Outside of my school and district, I have many education angels. Two years ago, I became a part of the Burroughs Wellcome Fund family. Being a recipient of the Career Award for Science and Mathematics Teachers has been life changing, yet there is so much more to it than the award that has blessed my life. When I ask questions, which is often, they answer me readily. When I have asked permission for some “out of the box” ideas, they have supported me. Not only am I supported, I am encouraged to be innovative and creative. When I needed help, I received support from Burroughs Wellcome Fund in ways my imagination could not have anticipated. I can say with complete confidence, Burroughs Wellcome Fund, and Mr.
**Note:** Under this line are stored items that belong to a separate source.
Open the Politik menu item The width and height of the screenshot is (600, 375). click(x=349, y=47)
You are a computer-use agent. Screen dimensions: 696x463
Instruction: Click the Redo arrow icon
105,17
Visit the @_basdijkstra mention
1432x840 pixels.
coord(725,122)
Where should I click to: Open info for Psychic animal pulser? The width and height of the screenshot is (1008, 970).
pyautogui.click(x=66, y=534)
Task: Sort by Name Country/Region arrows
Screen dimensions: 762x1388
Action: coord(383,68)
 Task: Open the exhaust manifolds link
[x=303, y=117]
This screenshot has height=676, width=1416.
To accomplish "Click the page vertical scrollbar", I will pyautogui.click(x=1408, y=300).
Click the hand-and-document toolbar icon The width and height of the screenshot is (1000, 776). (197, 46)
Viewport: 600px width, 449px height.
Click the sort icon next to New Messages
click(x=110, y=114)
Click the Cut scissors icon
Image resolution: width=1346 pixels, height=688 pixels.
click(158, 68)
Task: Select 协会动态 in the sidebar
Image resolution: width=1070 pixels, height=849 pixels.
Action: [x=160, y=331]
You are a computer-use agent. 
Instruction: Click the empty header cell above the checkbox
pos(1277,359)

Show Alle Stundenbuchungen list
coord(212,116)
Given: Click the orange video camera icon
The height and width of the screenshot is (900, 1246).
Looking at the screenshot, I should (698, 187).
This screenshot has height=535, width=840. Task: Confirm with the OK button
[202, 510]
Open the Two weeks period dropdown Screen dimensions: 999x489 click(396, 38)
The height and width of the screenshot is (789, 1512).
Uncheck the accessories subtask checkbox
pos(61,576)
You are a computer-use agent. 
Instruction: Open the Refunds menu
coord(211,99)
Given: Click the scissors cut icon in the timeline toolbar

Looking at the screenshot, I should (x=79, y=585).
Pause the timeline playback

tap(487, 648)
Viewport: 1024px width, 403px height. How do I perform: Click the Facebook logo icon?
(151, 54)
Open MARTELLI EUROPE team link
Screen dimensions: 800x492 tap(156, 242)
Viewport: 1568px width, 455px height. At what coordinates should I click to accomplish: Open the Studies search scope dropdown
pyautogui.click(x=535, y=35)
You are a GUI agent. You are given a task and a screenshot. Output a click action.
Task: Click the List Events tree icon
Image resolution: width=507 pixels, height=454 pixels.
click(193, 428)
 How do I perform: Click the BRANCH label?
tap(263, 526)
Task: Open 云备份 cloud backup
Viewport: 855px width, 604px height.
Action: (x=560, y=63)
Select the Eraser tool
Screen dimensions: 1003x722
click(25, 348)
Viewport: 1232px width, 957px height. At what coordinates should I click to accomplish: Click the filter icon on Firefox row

Alfred Mays in particular, are education angels. Mr. Mays may look a little intimidating on first meeting, but he is one of the biggest advocates I have ever had in my career. He spends his time actually helping teachers be their best. When I received a Fulbright fellowship, I was most grateful, yet I had some barriers to work through. Mr. Mays took those barriers and crushed them. I am participating in a Fulbright fellowship with support because of Mr. Alfred Mays.  

One of my favorite things as a child was to go into Waldenbooks at Cross Creek Mall. I would breathe in the smell of the books and instantly be happy. My mom and dad, my biggest supporters, have encouraged my love of reading my entire life. I am sure they could have done many things for themselves, but instead they chose to invest in me. Without their sacrifices, I would never be the teacher or person I am. I hope I make them proud. When children love to read and rush home from school just to play school, as I did, someone is doing their job well “at the schoolhouse,” as people say in the South. I was made to feel safe at school, teachers supported me, and I even appreciate when people have told me I couldn’t do something because that has encouraged me all the more. Thank you to all of my education angels. There are many more not listed here but who have etched a place in my heart. It is all possible because you believed in me.

“Be the one who nurtures and builds. Be the one who has an understanding and forgiving heart, one who looks for the best in people. Leave people better than you found them.” -Marvin Ashton

Andi Webb

Andi Webb is a teacher and mathematics coach at Alderman Road Elementary in Fayetteville. She is National Board Certified and is currently pursuing her Doctor of Education in Educational Leadership through East Carolina University. She is a Career Award for Science and Mathematics Teachers grant recipient through Burroughs Wellcome Fund.